Iran
Drapeau
Dirigeant
Ali Khamenei
Population
82 012 000
Chrétiens
800 000
Religion principale
Islam
Gouvernement
République islamique


Contexte

La République islamique iranienne est un régime autoritaire qui ne respecte ni les Droits de l’Homme, ni la liberté religieuse. Le rétablissement des sanctions américaines en mai 2018 a entraîné des manifestations antigouvernementales qui risquent de renforcer encore la pression du régime sur la société, et contre tout ce qu’il perçoit comme une influence occidentale, notamment le christianisme.

Situation des chrétiens

  • L’Église iranienne est formée d’églises historiques (arméniennes et assyriennes), d’anciens musulmans convertis et de communautés non traditionnelles comme les protestants évangéliques. 
  • Les chrétiens d’arrière-plan musulman sont les plus touchés par la persécution, de la part du gouvernement, de leur famille et de la société.
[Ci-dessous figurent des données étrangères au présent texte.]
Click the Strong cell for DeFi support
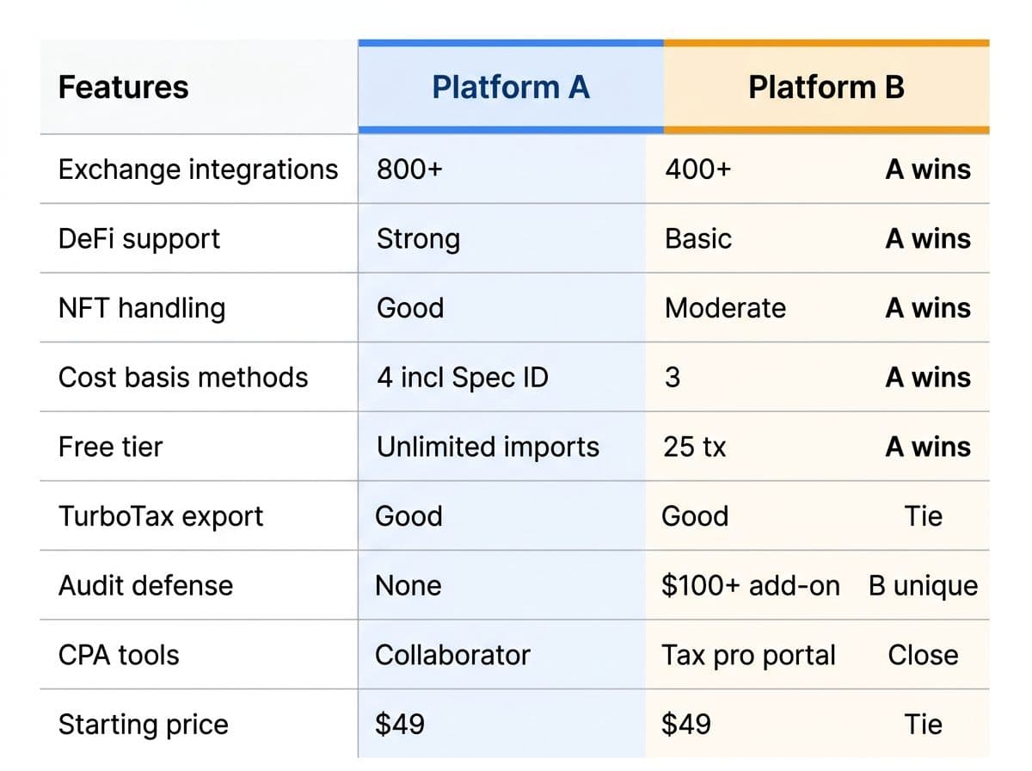This screenshot has height=771, width=1032. click(x=418, y=239)
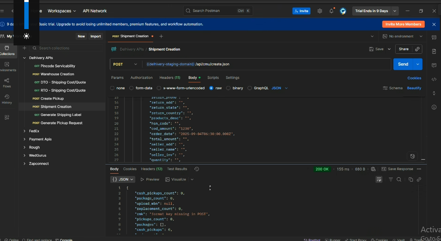The height and width of the screenshot is (241, 441).
Task: Switch to the request Headers tab
Action: point(170,78)
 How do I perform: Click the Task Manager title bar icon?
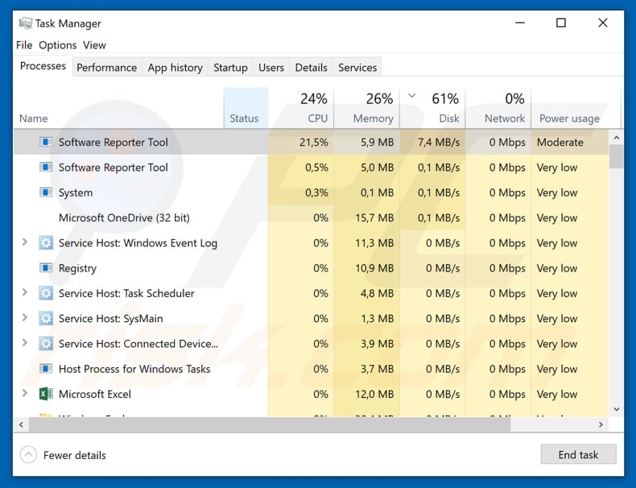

Les responsables chrétiens sont arrêtés, jugés et condamnés à de lourdes peines de prison pour « atteinte à la sécurité nationale ». Les Églises historiques sont reconnues et protégées par l’État mais leurs membres sont traités en citoyens de seconde zone.
  • Au cours des premiers siècles, l’Église était déjà fortement implantée en Iran. Elle a décliné au VIIe siècle avec l’arrivée de l’islam, mais a survécu jusqu’à aujourd’hui. Aux XVIIIe et XIXe siècles, des missionnaires ont amené le protestantisme dans le pays. Ces dernières années, le nombre de convertis d’arrière-plan musulman est tel que le gouvernement a pris des mesures pour tenter d’enrayer ce mouvement (surveillance, arrestations, menaces…). 
     

Exemples de persécution

  • 16 novembre 2018 - 2 chrétiens iraniens ont été arrêtés par des agents de sécurité à leur domicile, l’un à Karaj et l’autre à Mashhad. Behnam Ersali et Davood Rasooli avaient prévu de se rencontrer ce jour-là. 
  • 25 juillet 2018 - Ramil Bet-Tamraz apprend sa condamnation à 4 mois d’emprisonnement pour « activités illégales d’églises de maison ». Il est le fils du pasteur pentecôtiste assyrien Victor Bet Tamraz condamné en 2017 à 10 ans de prison et son épouse à 5 ans. Les autorités iraniennes prennent le prétexte de rassemblements illégaux de chrétiens pour accuser ceux-ci d’espionnage. Ramil avait été arrêté lors d’un pique-nique en montagne avec des amis en août 2016.
  • 10 janvier 2018 - 2 chrétiens interpellés à Chiraz en juillet 2017, Eskander Rezaie et Soroush Seraie, ont été condamnés chacun à 8 ans de prison pour « atteinte à la sécurité nationale, prosélytisme et tenue de réunions en église de maison ». 
     

Autres groupes religieux persécutés

Bahaïs, musulmans sunnites et soufis.

Évolution de la persécution depuis 5 ans

  • Même les églises officielles sont sous une pression extrême. Leur liberté d’expression est très limitée et leur liberté de culte est conditionnée à l’utilisation de langues ethniques. L’utilisation du farsi (langue nationale iranienne) est en effet interdite lors de célébrations chrétiennes en Iran. Un nombre important de chrétiennes converties de l’islam sont mariées de force avec des musulmans radicaux, ce qui explique le haut niveau de violence. 
  • On observe une augmentation relativement constante de la pression du gouvernement et des violences contre les chrétiens (emprisonnements, raids d’églises de maison). L’élection du président Rohani, présenté comme modéré, n’aura pas changé la dynamique antichrétienne.